И он опять вошел в комнату присутствия и я вслед за ним.
XL
Он снова сел к столу и что-то молча долго писал, бросая по временам на Жени исподлобья взгляды, а она, как только я подошел к ней, крепко ухватила меня за руку обеими руками и опять припала головой к моей руке.
У нее, очевидно, не хватало сил на оппозицию, и в то же время внутри боролись две стороны: легальная и нелегальная; первая являлась в виде Самбуновки, доброй семьи, детской любви к любящим отцу и матери. Вторая, как острое пламя, охватывала сердце и влекла его в сторону новых убеждений.
– Архипов! – вскричал частный, – введите свидетеля.
– Слушаю, ваше благородие.
И он впустил одного из сопровождавших нас сидельцев или мужичков, низенького и юркого, в истрепанном кафтане.

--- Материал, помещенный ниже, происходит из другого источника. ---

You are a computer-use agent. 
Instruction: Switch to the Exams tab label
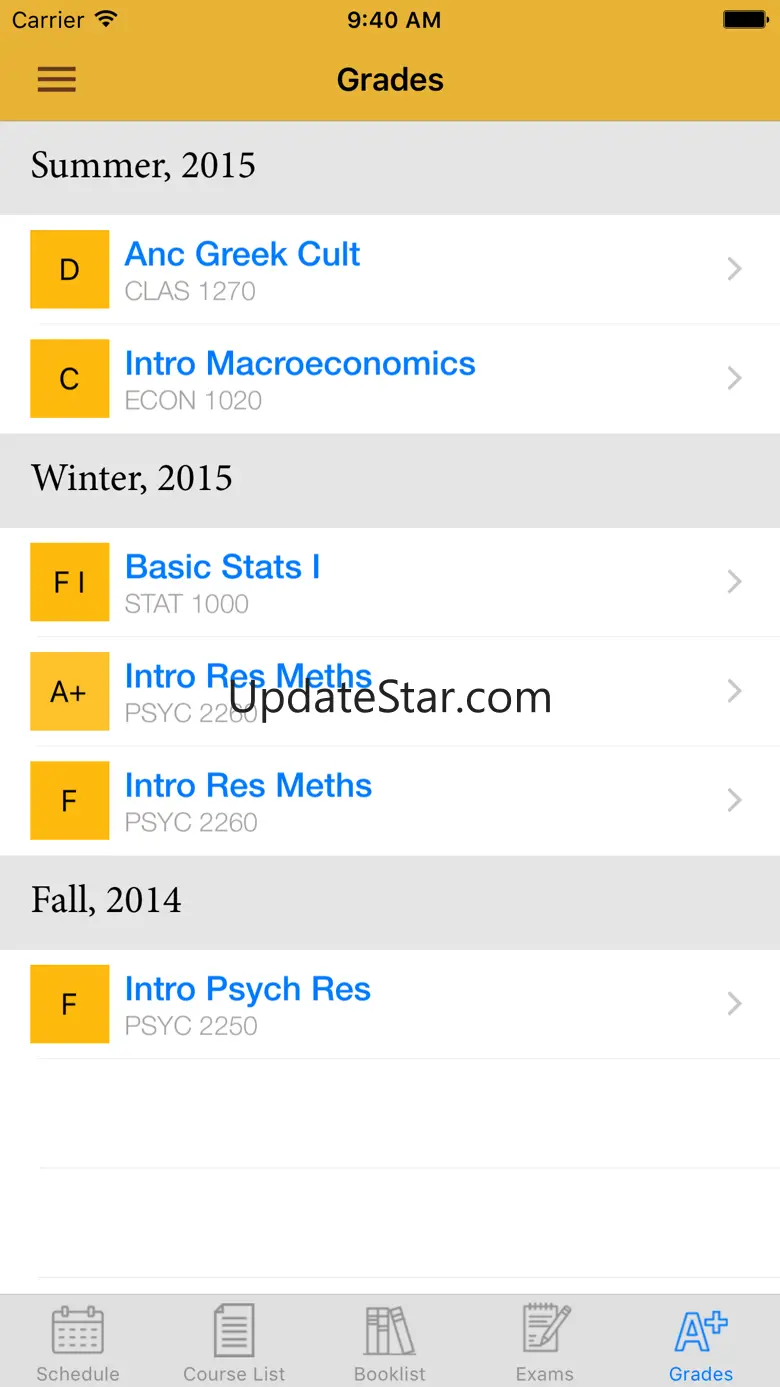tap(545, 1374)
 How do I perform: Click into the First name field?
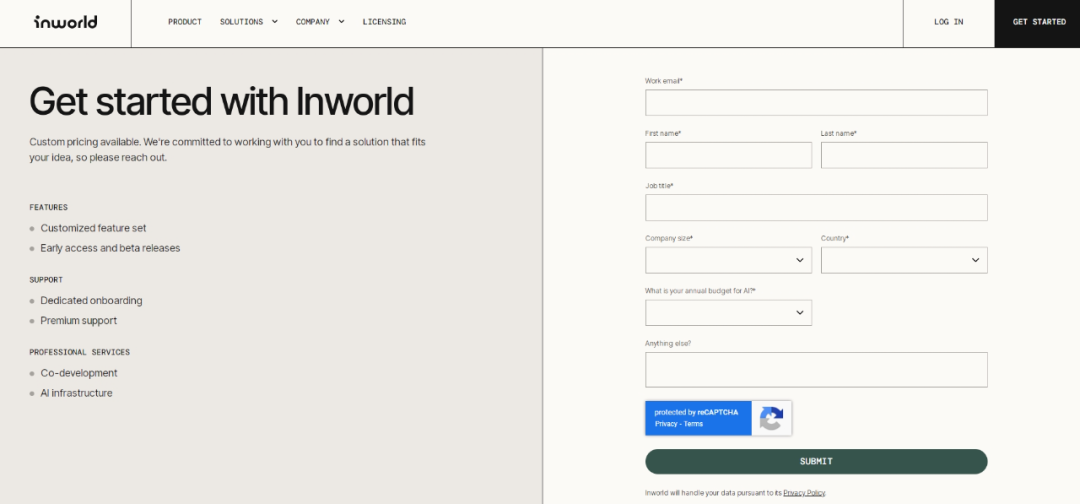pos(728,155)
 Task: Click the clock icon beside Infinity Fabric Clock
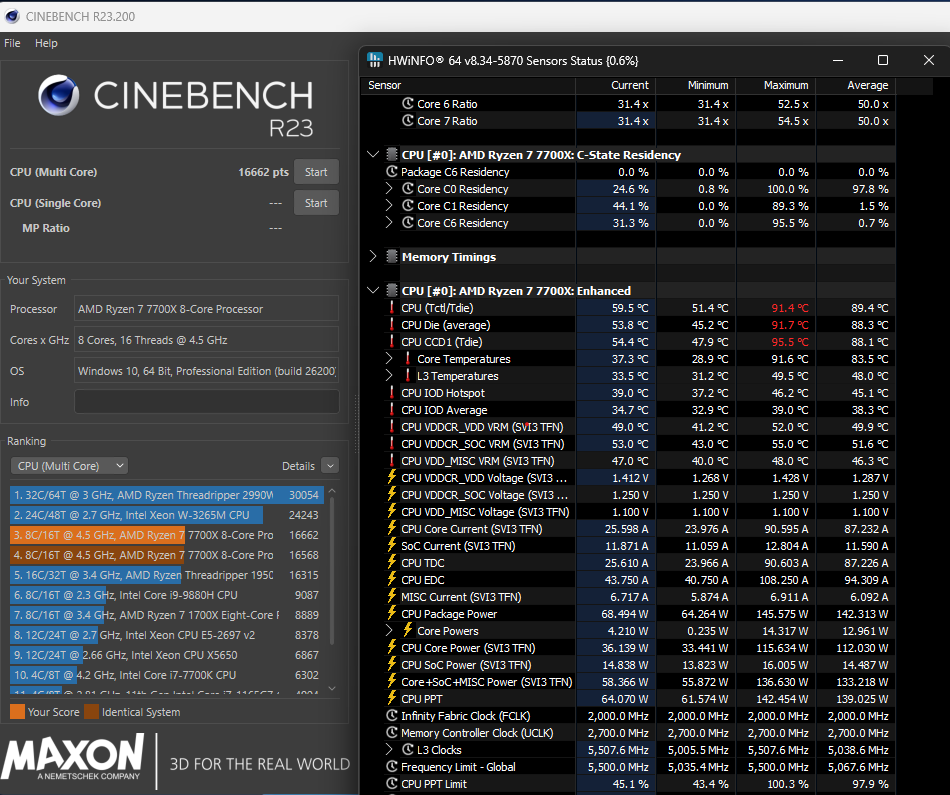click(392, 716)
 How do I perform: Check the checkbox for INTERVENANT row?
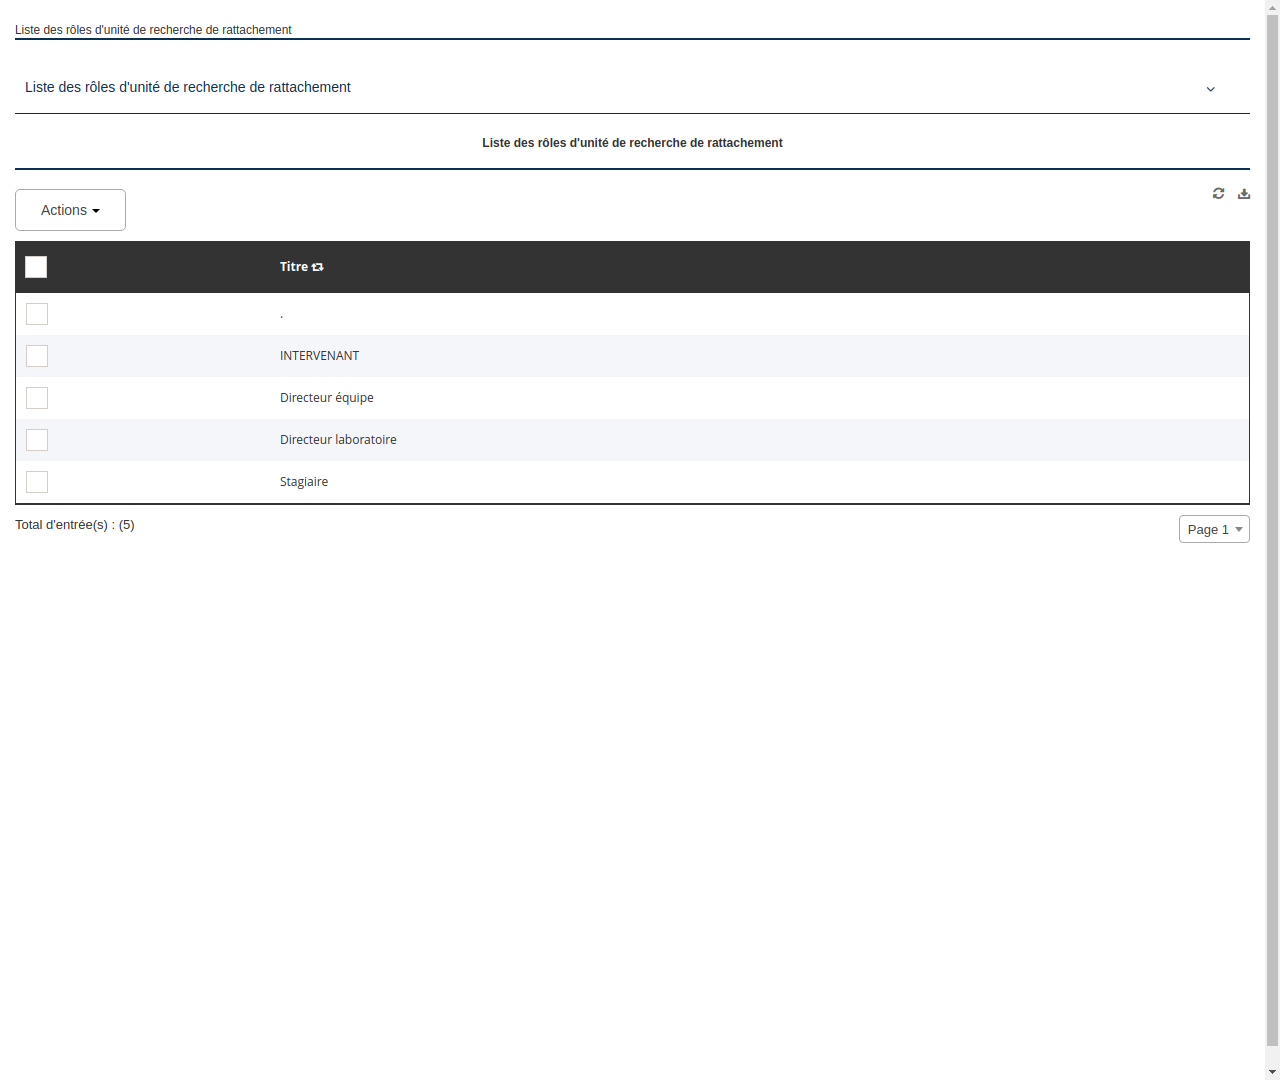[37, 356]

– Расскажи, что ты видел, – приказал частный.
Мужичок заторопился.
– Таперича, мы заперли сейчас лавку и идем с Микитичем. Только подходим к лавке купца Семена Никитича Сизобрюхова… Гляди, говорю, что это… никак кто-то сует тряпки.
– Когда это было? – допросил частный.
– Да вот, сегодня же, сегодня.
– Как сегодня… говори толком, ракалия…
– Да вот во время пожара, сейчас… Ну, тут мы с Микитичем ее и сцапали…
– Как «ее»?
– Да вот их милость… – И он указал на Жени… – Как, говорю я, ты поджигать пришла?..
– Почему ж ты вообразил, что она поджигать пришла?
– Да как же, ваше благородие… известно, поджигать… подле ее на земле нашли тряпку… как же не поджигать!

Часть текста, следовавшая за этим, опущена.